In the end of all that, I came away feeling that I had failed. Not her, for I know now how it would have turned out if I’d tried to help. It just would have been me out there instead of the postman, run off like some stupid, well-meaning cur. So no, I did not fail her. My sense of helplessness was plainly ill assigned in that, and I am good with God or the universe on that score. But I did fail. I failed because I did not go and thank him. The man in the blue striped pants. The postman. I did not thank him. I could have. It would have been as simple as turning my truck into that parking lot once I’d gone through the light. He was still sitting there when I drove past, likely reflecting on what he’d just been through. I should have thanked him. I thought it. Told myself to. Told myself he deserved at least a nod for having taken the initiative, having endured that wrath that was not truly his to bear. But I did not.
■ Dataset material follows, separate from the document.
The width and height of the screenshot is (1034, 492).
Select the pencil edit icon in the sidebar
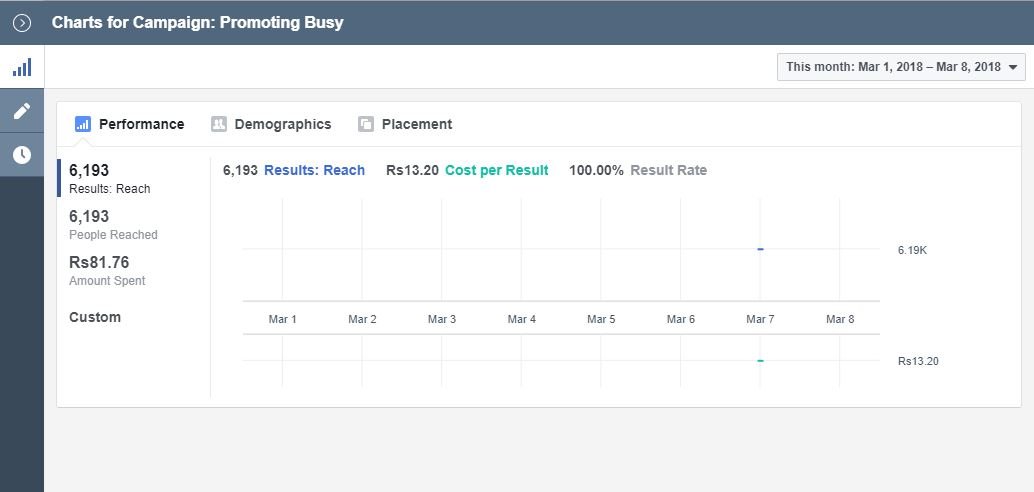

So here I am. In the few minutes before I go to a soft bed with a soft wife and belly made soft by a full meal and a soul softened by an evening spent with family who love me and laugh at the silly things I say…, here I sit, tapping this story out. My confession. The confession of us all. Of a nation that lets its old ladies age so miserably. A nation that has passed its easiest opportunities to do good deeds.
But hey, at least the postman got out of his truck. The hope of a nation lies in that.